I have been hurt by the way people treated me in the past and it took me a long time before I had some more self confidence. I knew that when I got messed around with, it was not my fault. Other kids did not like me for who I was, what I thought and how I reacted. They some times also beat the hell out of me, just for fun. When it was one on one, I usually ended up winning so then the one who got beaten up later on took revenge by coming back with his or her homies to hold me down... So if I let myself get beaten, it was not good enough and they'd surely do it again. And if I fought back, they sought out some companions and came back even stronger. As I wrote, I usually had one or two close friends and that was it. When I got to the 4th grade of the HAVO, I started to gain more self confidence and friends. Though the year after that was a tough one again... My grandmother died in the vacation prior to the start of that year. And halfway throughout it I learned about my hiptroubles and my first (upcoming) surgery. And it was the final year, so I had exams and all and I even had to study on my birthday, because the day after, my exams would start. Then the year ended, I passed the exams and went from surgery to my next education. There, I was a loner again and the next year, I started another education, which I also quit. I wasn;t really a big outsider there, but in my second and final year, George lost his mum (13 months after he lost his dad) and I decided I should get more hours in the job I had besides school so I could move in with him and support him in every way.
Ah well, drifting aside from what I had in mind originally. But then, I did mention I never really know where I'm heading when starting a new blog and letting my mind go wild.

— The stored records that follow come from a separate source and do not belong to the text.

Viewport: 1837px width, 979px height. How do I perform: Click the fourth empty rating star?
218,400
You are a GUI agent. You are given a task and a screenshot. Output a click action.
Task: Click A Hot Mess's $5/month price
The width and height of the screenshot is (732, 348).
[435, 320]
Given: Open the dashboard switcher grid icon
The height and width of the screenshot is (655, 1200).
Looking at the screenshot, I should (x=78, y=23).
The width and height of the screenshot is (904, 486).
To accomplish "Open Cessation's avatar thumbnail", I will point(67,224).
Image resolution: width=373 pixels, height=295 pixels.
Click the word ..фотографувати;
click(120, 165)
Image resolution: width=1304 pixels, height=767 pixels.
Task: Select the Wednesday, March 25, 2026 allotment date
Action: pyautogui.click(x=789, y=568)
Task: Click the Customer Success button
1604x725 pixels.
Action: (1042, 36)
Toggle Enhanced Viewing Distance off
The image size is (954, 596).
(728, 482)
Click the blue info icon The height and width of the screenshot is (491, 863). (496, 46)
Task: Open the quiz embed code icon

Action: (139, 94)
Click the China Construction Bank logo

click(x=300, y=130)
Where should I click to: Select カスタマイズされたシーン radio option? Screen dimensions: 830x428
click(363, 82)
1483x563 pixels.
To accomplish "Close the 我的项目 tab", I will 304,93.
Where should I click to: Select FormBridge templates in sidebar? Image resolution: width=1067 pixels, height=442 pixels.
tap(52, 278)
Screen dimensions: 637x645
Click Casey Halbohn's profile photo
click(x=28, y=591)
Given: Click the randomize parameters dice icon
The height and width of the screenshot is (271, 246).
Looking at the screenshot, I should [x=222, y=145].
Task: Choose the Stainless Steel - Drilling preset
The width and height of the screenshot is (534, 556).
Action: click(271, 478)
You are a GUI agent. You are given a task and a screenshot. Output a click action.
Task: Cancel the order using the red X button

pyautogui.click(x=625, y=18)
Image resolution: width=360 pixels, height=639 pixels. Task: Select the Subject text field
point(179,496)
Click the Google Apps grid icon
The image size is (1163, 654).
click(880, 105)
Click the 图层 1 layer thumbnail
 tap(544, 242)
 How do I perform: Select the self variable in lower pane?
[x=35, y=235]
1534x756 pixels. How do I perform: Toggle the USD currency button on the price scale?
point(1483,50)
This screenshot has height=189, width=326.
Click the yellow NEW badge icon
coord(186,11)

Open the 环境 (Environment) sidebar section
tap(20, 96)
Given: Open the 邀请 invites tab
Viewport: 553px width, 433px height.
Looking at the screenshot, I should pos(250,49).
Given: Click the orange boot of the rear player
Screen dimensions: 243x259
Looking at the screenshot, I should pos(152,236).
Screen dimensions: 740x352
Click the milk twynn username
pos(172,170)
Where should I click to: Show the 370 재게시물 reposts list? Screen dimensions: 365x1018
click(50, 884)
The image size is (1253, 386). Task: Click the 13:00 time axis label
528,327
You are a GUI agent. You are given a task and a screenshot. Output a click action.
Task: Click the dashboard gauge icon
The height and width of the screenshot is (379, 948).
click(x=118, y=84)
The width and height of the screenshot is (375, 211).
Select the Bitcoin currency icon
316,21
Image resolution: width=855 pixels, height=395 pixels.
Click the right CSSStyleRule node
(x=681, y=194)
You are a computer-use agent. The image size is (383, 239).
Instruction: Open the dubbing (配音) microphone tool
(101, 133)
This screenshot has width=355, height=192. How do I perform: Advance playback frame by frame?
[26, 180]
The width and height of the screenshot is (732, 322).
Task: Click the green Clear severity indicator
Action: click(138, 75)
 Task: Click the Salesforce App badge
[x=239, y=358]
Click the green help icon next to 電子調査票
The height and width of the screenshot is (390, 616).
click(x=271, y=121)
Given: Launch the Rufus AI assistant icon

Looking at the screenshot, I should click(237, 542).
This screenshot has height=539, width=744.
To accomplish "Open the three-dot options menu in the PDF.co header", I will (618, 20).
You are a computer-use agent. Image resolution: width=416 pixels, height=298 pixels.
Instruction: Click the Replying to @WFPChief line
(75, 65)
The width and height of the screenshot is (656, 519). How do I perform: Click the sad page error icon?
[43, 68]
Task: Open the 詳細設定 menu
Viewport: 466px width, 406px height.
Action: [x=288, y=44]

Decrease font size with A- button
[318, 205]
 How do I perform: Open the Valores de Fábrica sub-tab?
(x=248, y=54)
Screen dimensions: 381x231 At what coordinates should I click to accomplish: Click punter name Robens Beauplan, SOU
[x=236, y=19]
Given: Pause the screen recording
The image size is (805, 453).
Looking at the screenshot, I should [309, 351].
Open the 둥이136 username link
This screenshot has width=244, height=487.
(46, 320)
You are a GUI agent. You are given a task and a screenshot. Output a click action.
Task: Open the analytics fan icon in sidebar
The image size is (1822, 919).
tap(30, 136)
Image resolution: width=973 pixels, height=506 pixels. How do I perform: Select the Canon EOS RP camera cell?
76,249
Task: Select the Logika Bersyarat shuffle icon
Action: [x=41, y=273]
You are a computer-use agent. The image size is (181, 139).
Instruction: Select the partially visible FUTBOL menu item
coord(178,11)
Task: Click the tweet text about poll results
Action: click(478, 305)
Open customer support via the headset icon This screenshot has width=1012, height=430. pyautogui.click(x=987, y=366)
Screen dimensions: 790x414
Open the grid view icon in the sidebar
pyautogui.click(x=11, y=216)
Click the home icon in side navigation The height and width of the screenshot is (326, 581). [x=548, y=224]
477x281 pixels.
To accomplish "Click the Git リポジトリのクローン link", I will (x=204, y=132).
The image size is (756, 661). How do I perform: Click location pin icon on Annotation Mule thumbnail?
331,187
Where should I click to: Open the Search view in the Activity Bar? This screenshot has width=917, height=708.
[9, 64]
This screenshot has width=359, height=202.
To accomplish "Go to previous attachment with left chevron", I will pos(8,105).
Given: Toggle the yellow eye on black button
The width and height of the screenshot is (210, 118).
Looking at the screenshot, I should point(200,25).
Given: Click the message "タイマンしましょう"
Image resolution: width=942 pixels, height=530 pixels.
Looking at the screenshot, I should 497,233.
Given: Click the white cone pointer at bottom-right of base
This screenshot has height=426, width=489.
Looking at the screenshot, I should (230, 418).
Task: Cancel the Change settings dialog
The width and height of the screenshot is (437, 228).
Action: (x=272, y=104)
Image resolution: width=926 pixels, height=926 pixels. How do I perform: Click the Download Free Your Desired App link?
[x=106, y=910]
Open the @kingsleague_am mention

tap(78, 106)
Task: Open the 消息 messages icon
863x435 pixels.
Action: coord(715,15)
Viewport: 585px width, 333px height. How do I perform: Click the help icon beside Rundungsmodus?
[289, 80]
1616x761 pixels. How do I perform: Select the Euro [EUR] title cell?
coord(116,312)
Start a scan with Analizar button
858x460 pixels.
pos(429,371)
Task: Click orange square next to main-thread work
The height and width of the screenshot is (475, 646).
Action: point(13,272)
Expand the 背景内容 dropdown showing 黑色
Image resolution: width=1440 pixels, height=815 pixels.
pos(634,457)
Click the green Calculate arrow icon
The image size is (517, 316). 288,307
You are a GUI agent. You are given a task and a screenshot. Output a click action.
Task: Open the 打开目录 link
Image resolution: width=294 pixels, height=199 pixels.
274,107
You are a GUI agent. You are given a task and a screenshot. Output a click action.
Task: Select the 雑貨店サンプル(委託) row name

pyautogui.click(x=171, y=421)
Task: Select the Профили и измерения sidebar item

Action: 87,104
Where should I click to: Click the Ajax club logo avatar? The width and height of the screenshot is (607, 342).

Throughout the years, ever since June 1994, I have had a dear close friend. OK, our friendship did gain some bruises but they always recovered well. That dear friend is Eva:
And ever since august 2005, when I started my own board (which died twice so far, but I keep rebuilding it, with the help of my friends!) Once more, with feeling & friends and I got memberships on other boards, I started to gain more friends. First only online, but I can happily say that I met some of the members (and some quite often) and consider them my dear friends! We got to know each other because of some mutual interests and we gained very powerful and strong friendships because of that! THANKS EVERYONE!
Ah well, I guess I'll leave it at this now. Gonna get into my PJ's and get mentally prepared for tomorrow *winks*
TTFN (ta-ta for now) my dear friends!
Luv ya!
Cyn xx
Galactus
1 year ago
2 comments:
Thank you, Cynni, for opening up in your blog to talk about your journey through very tough times and the wonderful friendships you have now. Even though I'm an ocean and continent away, I'm happy and proud to count myself among your loving friends. Knowing you gives me a lot of happiness and I'm sure so many others can say the same. :)
*huuuuug*
And thank you Steve, for being my friend. You were there for me when I needed you and I will do my best so that you can always count on me to be there for you!!!